Though these disagreements about money are never confrontational, they have forced me to think about how I can justify spending more than my roommate. I’ve tended to adopt the attitude that neither of us has the “right” approach, but that we each spend in accordance with our own appetites and values.
However, my “to each his own” attitude was challenged during my trip to New York, when I found myself in the apartment of several high school friends working in finance. I listened in shock as one friend told me he had dropped $2,500 during a three-day trip to Las Vegas; later that night, he spent over $240 in the span of a few hours at a nearby bar. Over the course of the weekend, I heard other stories of coworkers who spent thousands of dollars on handbags, or spontaneously hired helicopters to the Hamptons.
To me, these expenses were more than a waste of money—they were conspicuous consumption, evidence of a misplaced value on extravagance. But, I wondered, couldn’t my roommate level the same criticism at me, with my habitual venti chai lattes?
In the weeks that have followed, I’ve found no easy answers to this question. But I’ve realized that my own spending needs a little bit more scrutiny than a flippant “to each his own.” Wrestling with my approach to money—and, in a broader sense, privilege—may be the most important task of my fast-approaching senior year.
Because at Harvard, we often talk about how wealth impacts the broader world, but we don’t always think about how we could be a part of that trend. And in just a few years, we will all leave this school with the privilege of an Ivy League education, and the associated earning potential. We will enter a world where the disparity between haves and have-nots grows wider every day.

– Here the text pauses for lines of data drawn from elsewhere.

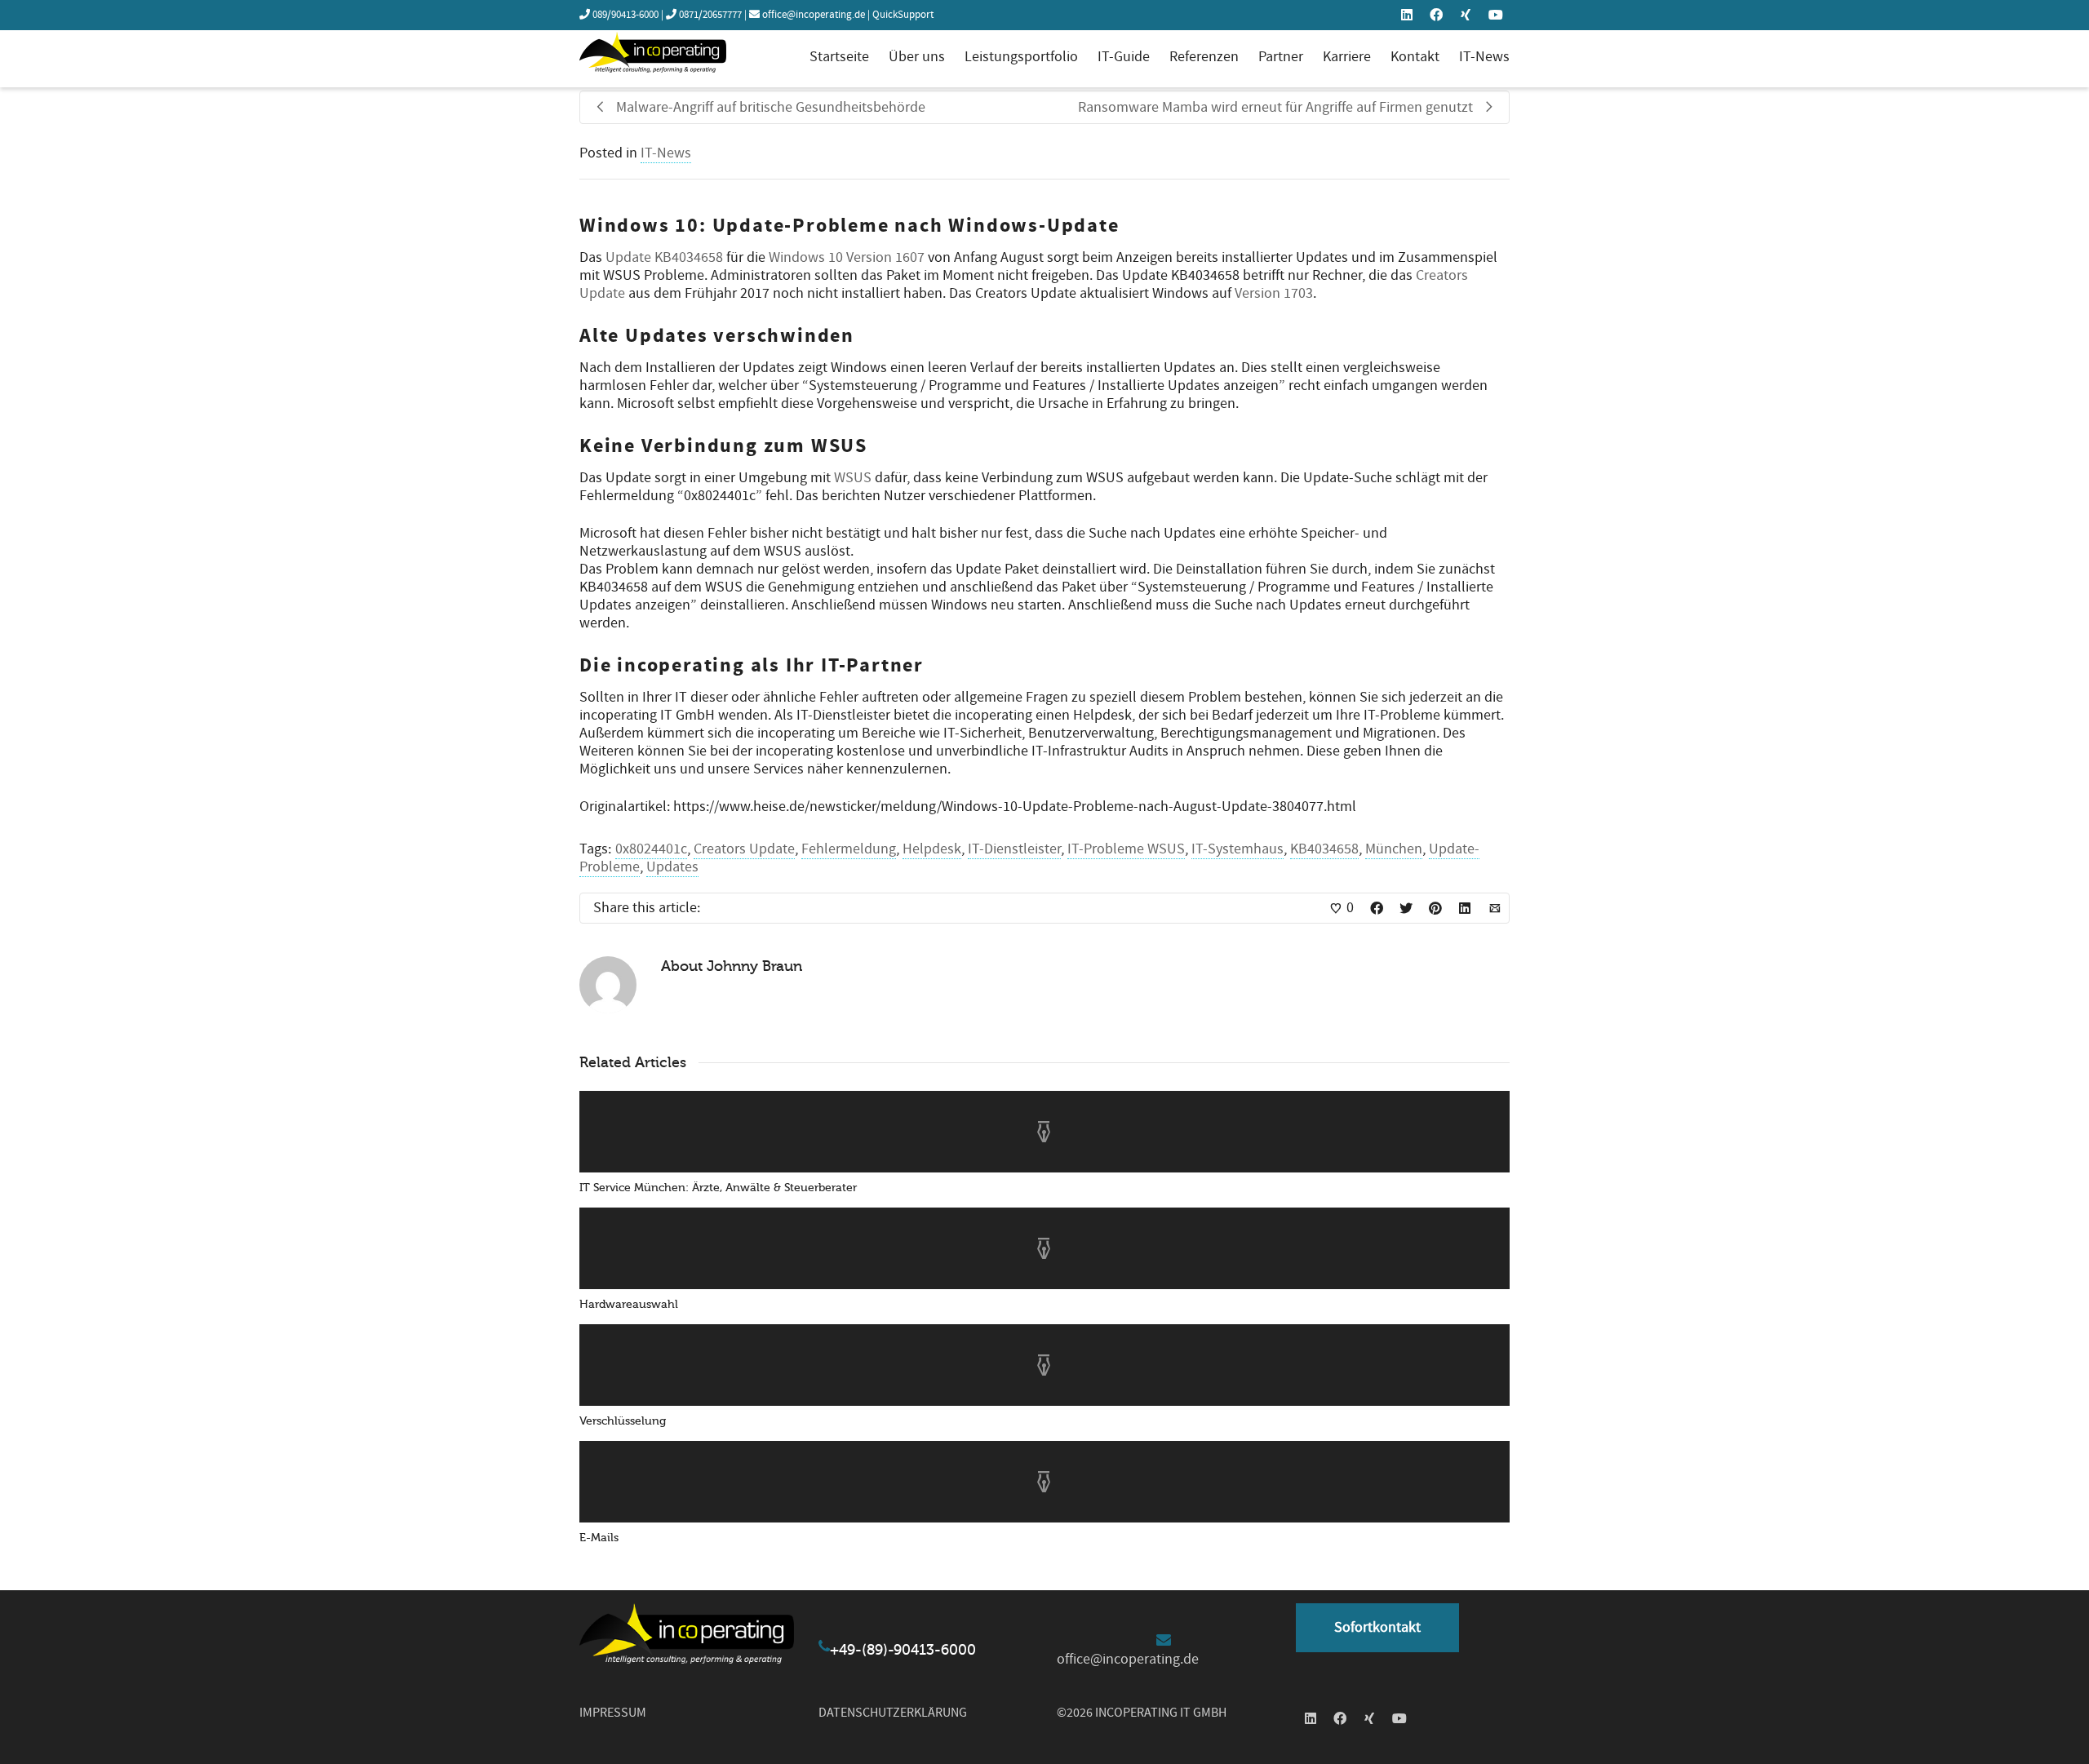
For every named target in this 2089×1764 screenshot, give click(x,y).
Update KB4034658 (664, 257)
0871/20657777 (710, 14)
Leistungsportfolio (1021, 56)
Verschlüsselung (622, 1421)
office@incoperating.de (813, 14)
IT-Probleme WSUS (1126, 849)
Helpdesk (932, 849)
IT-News (1484, 56)
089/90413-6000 (625, 14)
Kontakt (1414, 56)
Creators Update (744, 849)
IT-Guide (1124, 56)
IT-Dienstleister (1014, 849)
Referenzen (1204, 56)
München (1393, 849)
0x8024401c (651, 849)
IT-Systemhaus (1237, 849)
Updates (672, 867)
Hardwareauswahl (628, 1304)
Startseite (839, 56)
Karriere (1347, 56)
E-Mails (599, 1537)
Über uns (917, 56)
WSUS (853, 477)
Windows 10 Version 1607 (847, 257)
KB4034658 (1324, 849)
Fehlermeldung (848, 849)
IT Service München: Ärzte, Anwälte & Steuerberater (718, 1187)
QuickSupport (903, 14)
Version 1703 (1274, 293)
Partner (1280, 56)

How we choose to “use” our privilege—by spending lavishly or living abstemiously, donating graciously or forgoing money to spend time with loved ones—will play a major role in defining our identities.
The question of individual spending will never be an easy one. But I’m looking forward to talking through it with my friends over the next year. Whether these conversations will be happening at Starbucks—well, that’s still to be decided.
Evan T.R. Rosenman ’12, a Science News Executive, is a Physics and Mathematics Concentrator in Kirkland House.